* _WORK INSTRUCTION_
Return the lines starting at the one that contains "This screenshot has width=834, height=742." and ending with the one that contains "table-row: AppVClient Microsoft App-V Client 已停止 is", copied exactly, with both of those lines included. Leave the pictures out.

* _RECORDS FOR THIS TASK_
*** Begin section ***

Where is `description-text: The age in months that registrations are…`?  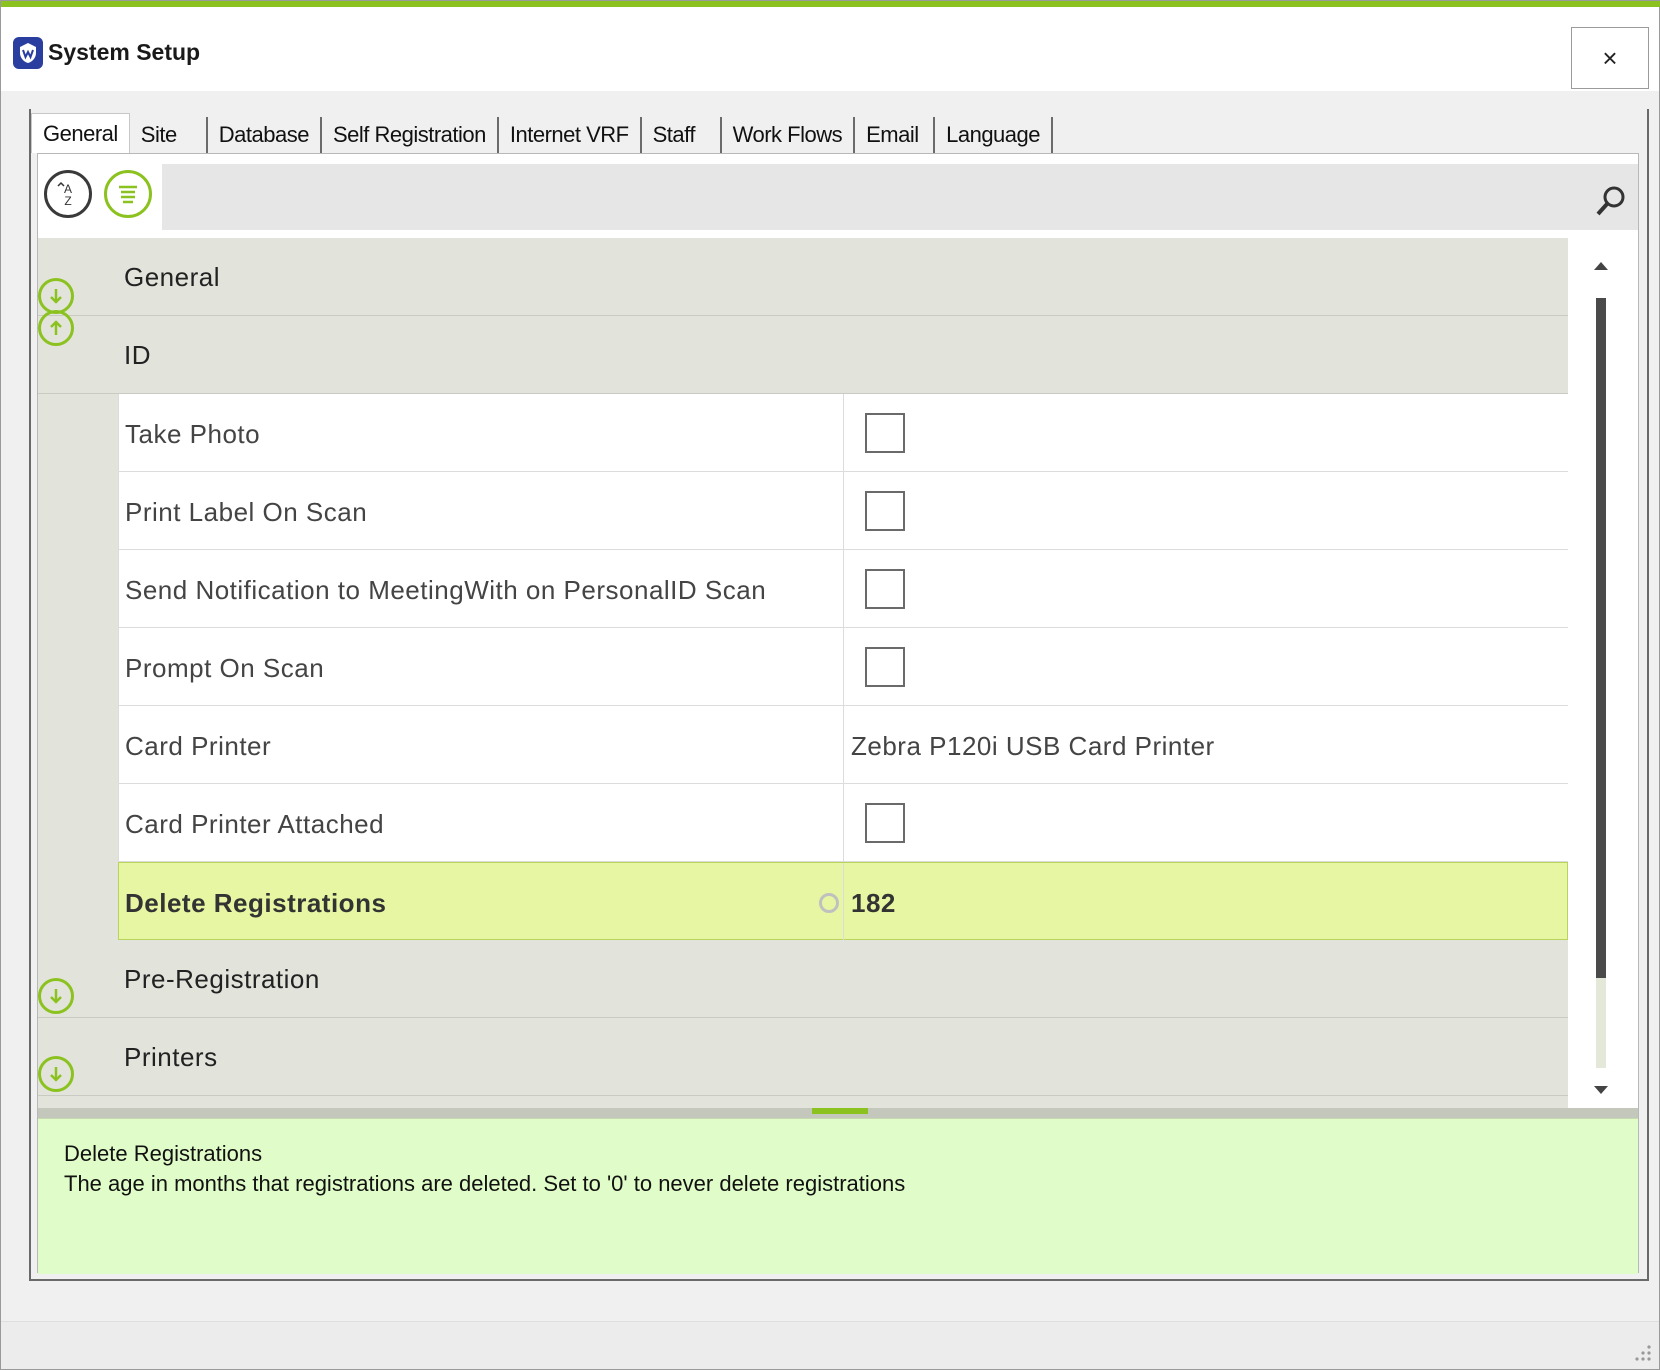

*** End section ***
*** Begin section ***

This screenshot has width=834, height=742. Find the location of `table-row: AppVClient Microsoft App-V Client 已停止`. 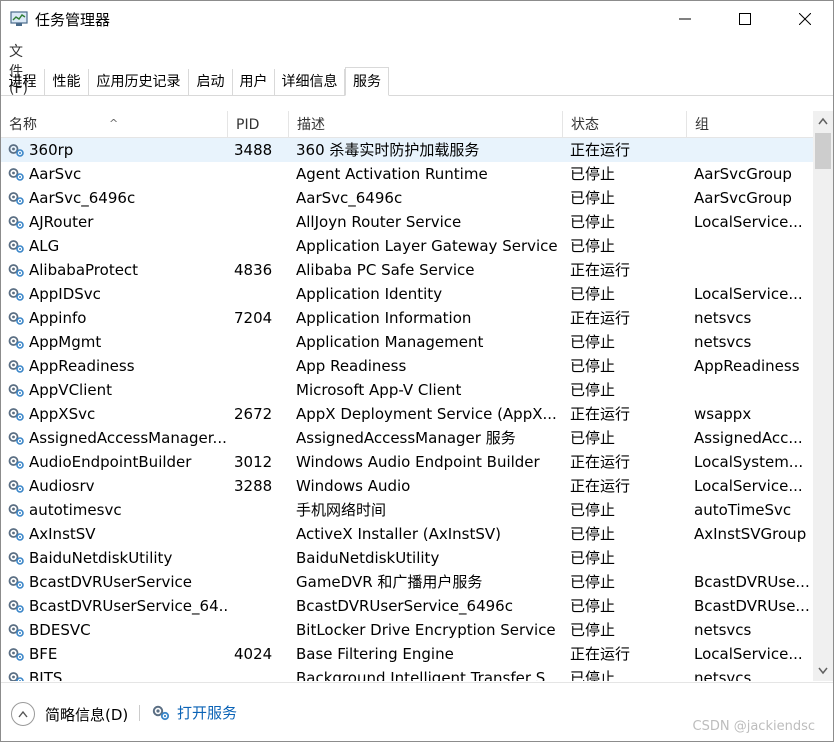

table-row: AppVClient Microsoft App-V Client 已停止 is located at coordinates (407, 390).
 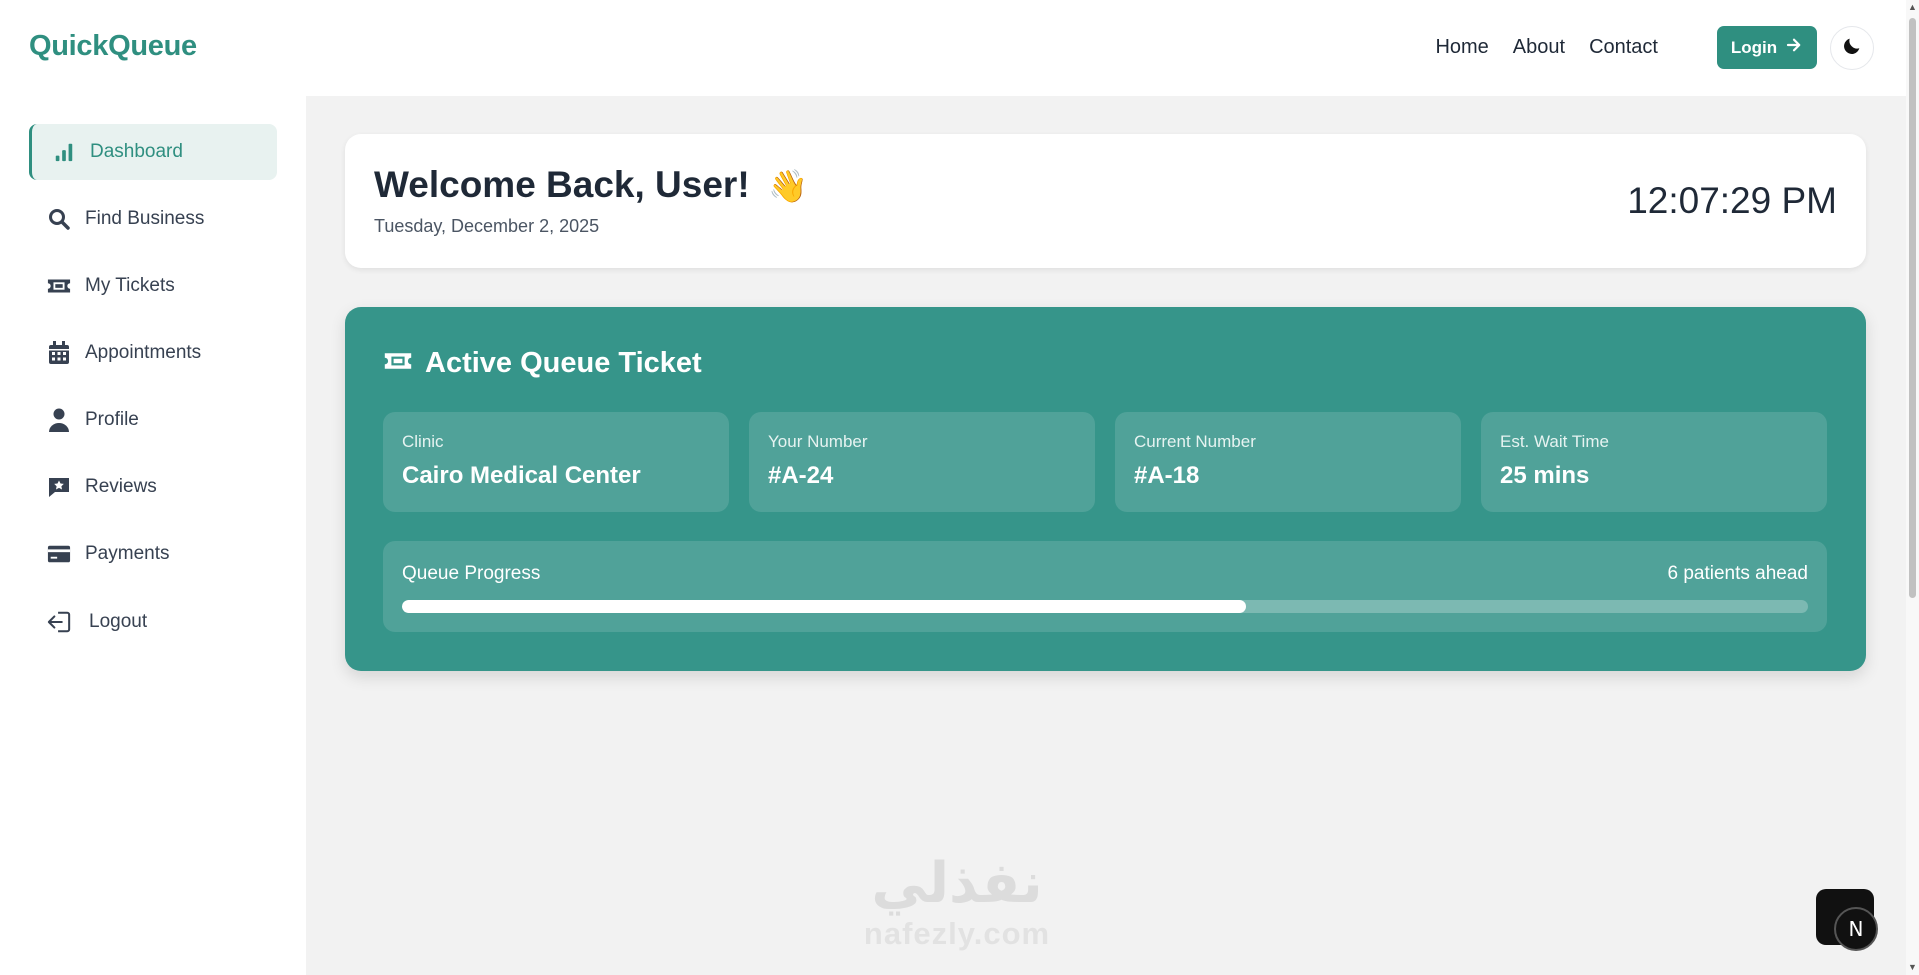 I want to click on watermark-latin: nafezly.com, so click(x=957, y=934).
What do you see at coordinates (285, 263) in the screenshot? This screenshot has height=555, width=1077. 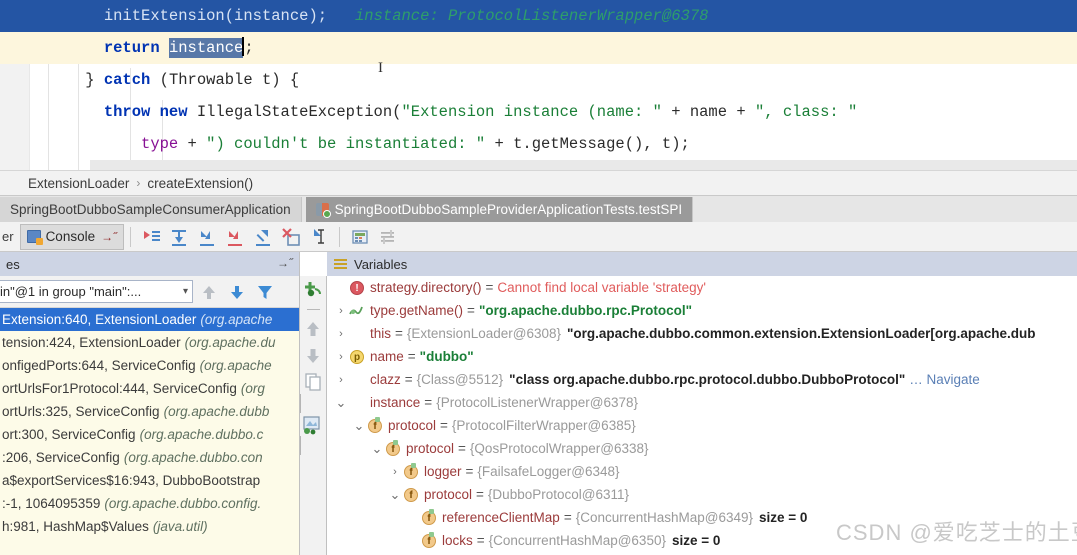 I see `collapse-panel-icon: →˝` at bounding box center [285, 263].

*** End section ***

* _RESULT FOR THIS TASK_
This screenshot has width=834, height=742. Find the location of `table-row: AppVClient Microsoft App-V Client 已停止`. 

table-row: AppVClient Microsoft App-V Client 已停止 is located at coordinates (407, 390).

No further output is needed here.